There will be an exhibit on driving. An actual car with a steering wheel. Kids will sit in it and pretend to steer, the way children today climb into cockpits at air museums. The idea that billions of people once piloted two-ton machines at high speed using nothing but reflexes will seem like a collective death wish.

All of this will make sense to the visitors. Dangerous or inefficient things get handed to machines. Nobody mourns the hand-cranked washing machine.

But there will be another wing. And this is the one that will unsettle people.

It will be dedicated to the creative work humans used to do.

An exhibit on architecture — not the engineering, but the design. The years a person might spend imagining a building, sketching, arguing, failing, starting over. The structures were often impractical and over budget. People traveled across the world to stand inside them and cry.

An exhibit on music composition. A piano in a small room, and headphones where you can hear someone working out a melody over an afternoon — playing a phrase, stopping, changing a note, trying again. The final piece is worse than what a model could produce in four seconds. Visitors will listen to it longer than anything else in the museum.

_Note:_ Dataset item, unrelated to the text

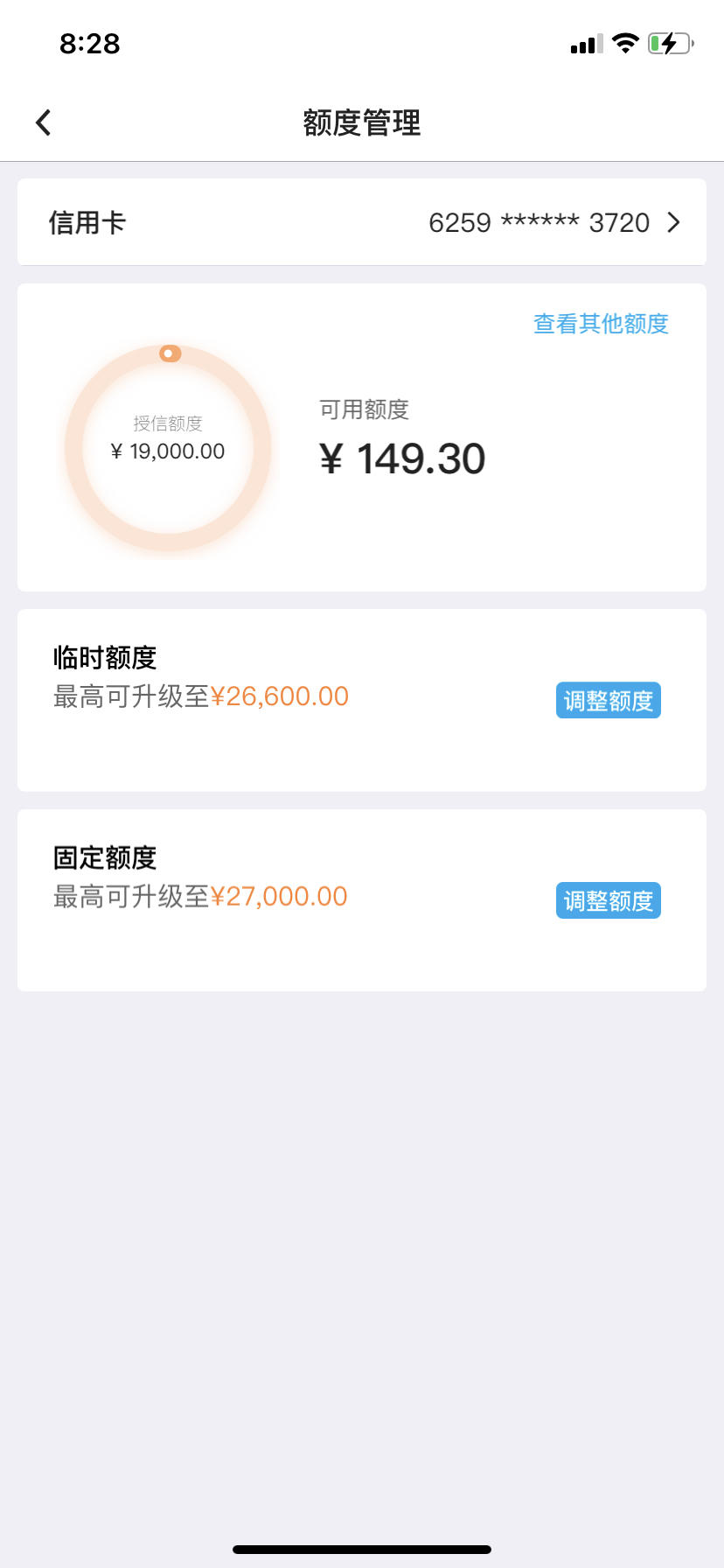This screenshot has height=1568, width=724.
Task: Tap the home indicator bar
Action: coord(362,1550)
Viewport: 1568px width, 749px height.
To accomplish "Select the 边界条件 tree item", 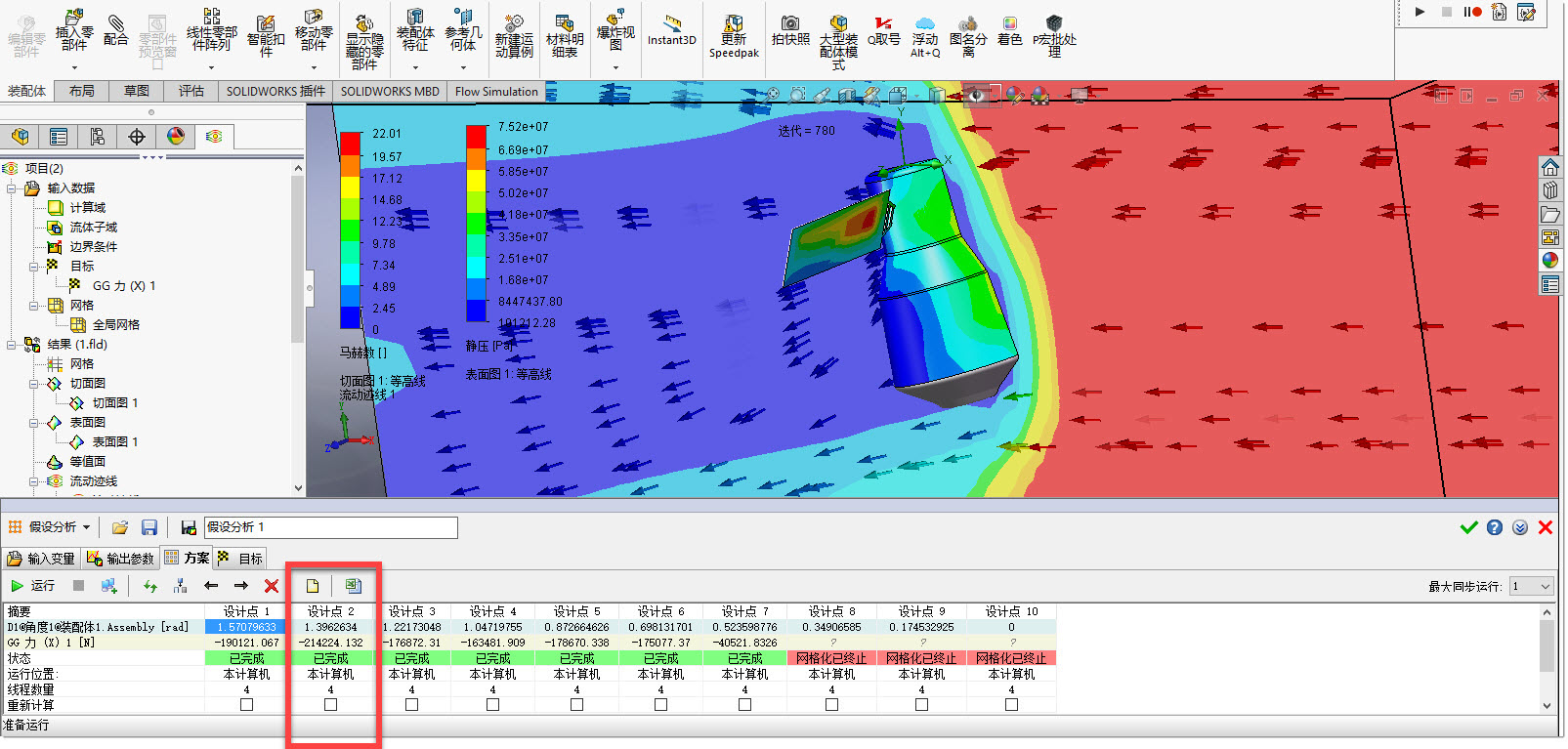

An exhibit on writing. A room lined with drafts — pages covered in cross-outs, margins full of false starts. The placard will explain that humans once spent weeks arranging words, trying to express something they didn't fully understand until they'd written it down. That the gap between what they meant and what they managed to say was where all the meaning lived.

This is where the school groups will get quiet.

Not because the work is impressive by 2126 standards. The AI of that era will compose better symphonies, design more breathtaking buildings, write sharper prose. The children will know this.

They'll get quiet because of a question they can't quite articulate: why did people want to do these things themselves?

The answer — the one the museum will gesture at but never capture — is that the doing was the living. The human experience was never about the output. It was about the friction, the inadequacy, the reaching. A person sitting alone trying to write a sentence that says what they mean is doing something no machine needs to do. That willful inefficiency was the whole point of being a person.

The exhibits that disturb visitors most won't be the dangerous or outdated labor. Those make sense. You hand off risk to machines.

The disturbing ones will be the creative exhibits. The ones where humans did things slowly and badly and loved doing them. Because those are the things we didn't have to give away. We chose to.

And a century from now, a child will look at a page of crossed-out words behind glass and feel, without knowing why, that something important has been lost. They just won't be able to say what it is.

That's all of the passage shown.